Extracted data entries
----

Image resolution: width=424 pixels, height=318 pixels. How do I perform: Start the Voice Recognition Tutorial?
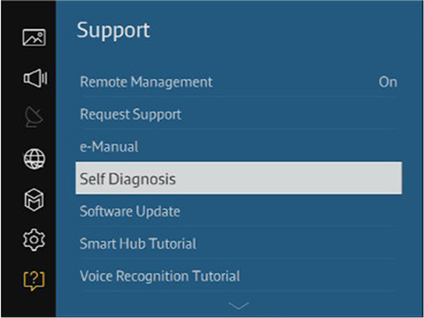point(239,276)
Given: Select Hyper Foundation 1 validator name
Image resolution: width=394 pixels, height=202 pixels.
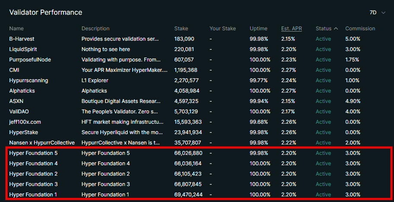Looking at the screenshot, I should (x=33, y=195).
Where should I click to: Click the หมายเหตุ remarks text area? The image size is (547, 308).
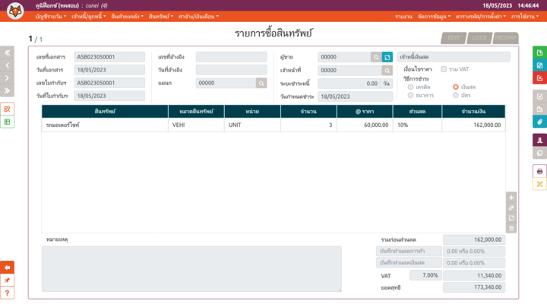tap(191, 268)

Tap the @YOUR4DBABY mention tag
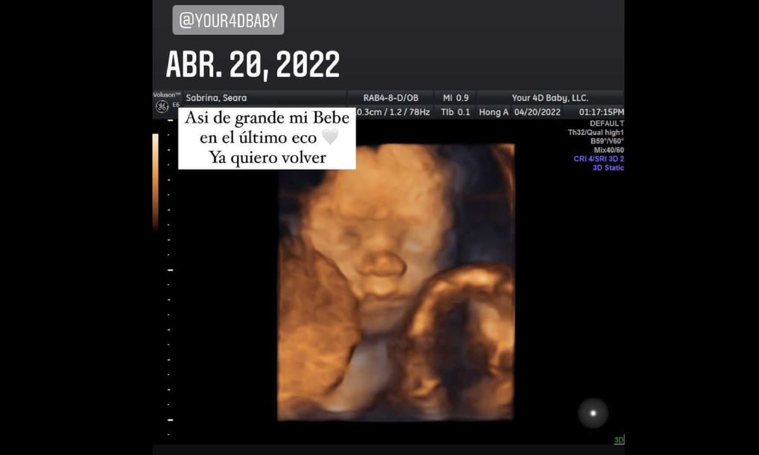[228, 20]
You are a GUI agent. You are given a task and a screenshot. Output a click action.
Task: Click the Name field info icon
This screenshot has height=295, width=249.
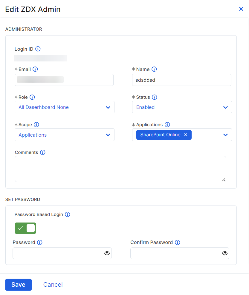[x=154, y=69]
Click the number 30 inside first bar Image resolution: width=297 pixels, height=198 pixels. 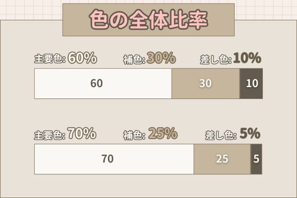205,83
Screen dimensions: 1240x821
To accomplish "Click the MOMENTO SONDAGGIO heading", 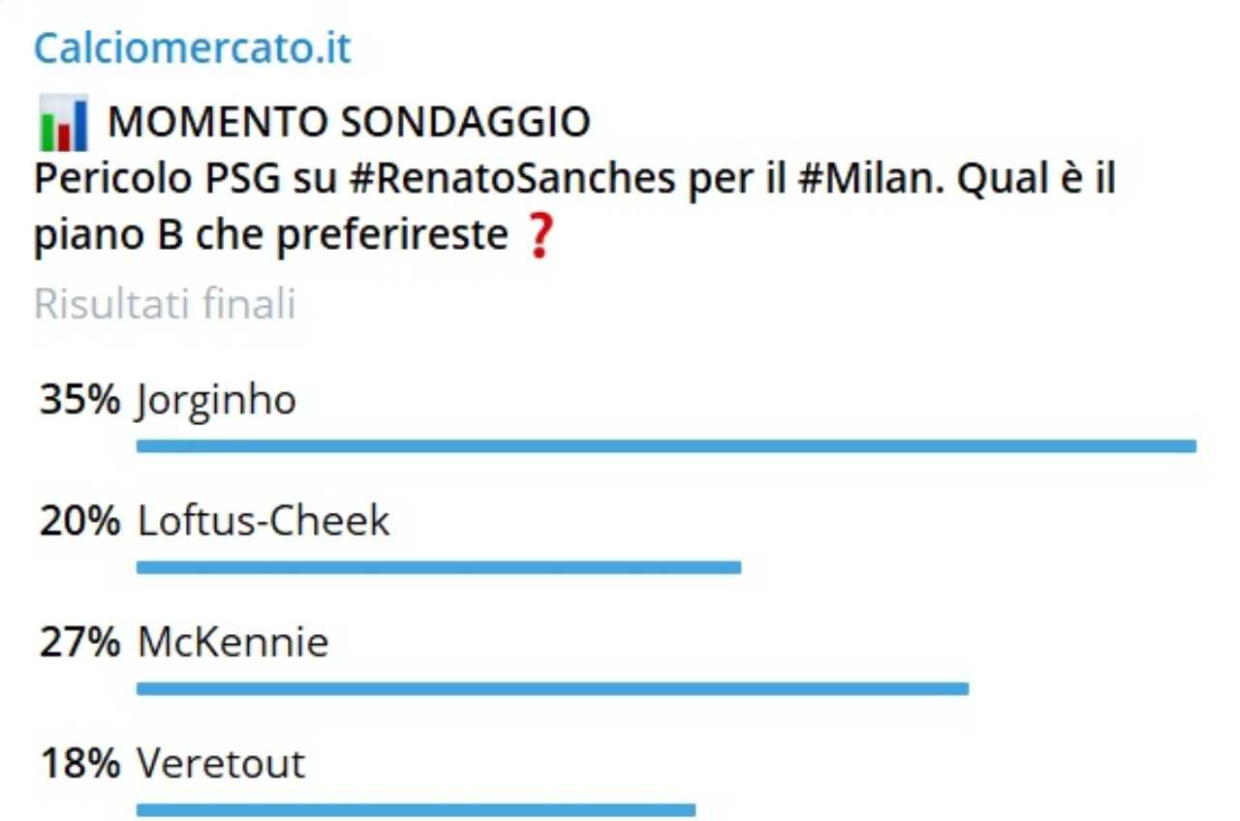I will pyautogui.click(x=349, y=123).
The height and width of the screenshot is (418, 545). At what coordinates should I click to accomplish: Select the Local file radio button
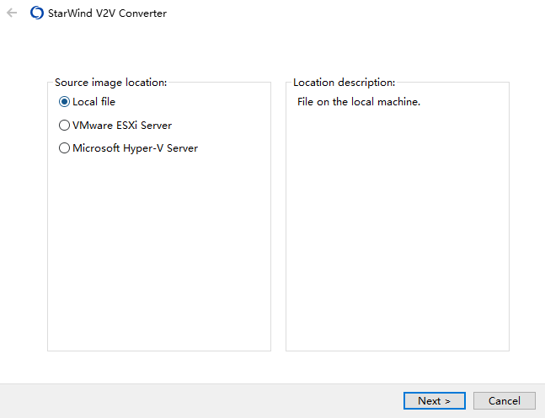[x=64, y=102]

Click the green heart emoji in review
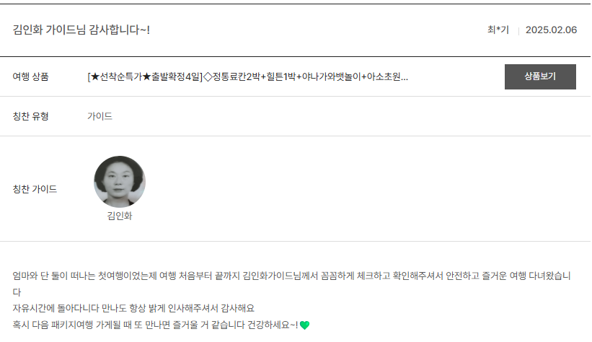[305, 325]
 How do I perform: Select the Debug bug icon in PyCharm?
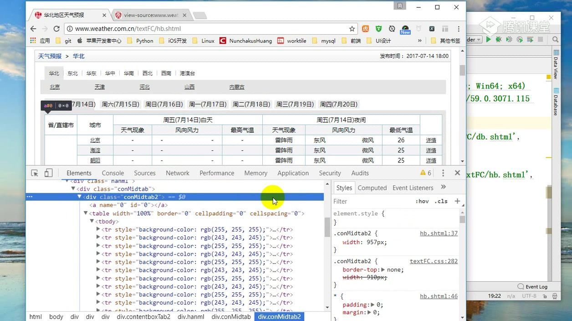(x=498, y=39)
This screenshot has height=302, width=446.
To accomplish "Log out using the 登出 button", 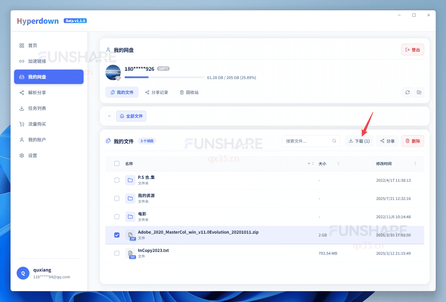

----

* **EXERCISE DETAILS**
Both the line containing "This screenshot has height=302, width=446." and the last line of the records above belong in the exact copy, along with every line between them; pictures do not.

* **RESULT OF THIS EXERCISE**
This screenshot has height=302, width=446.
To accomplish "Log out using the 登出 button", 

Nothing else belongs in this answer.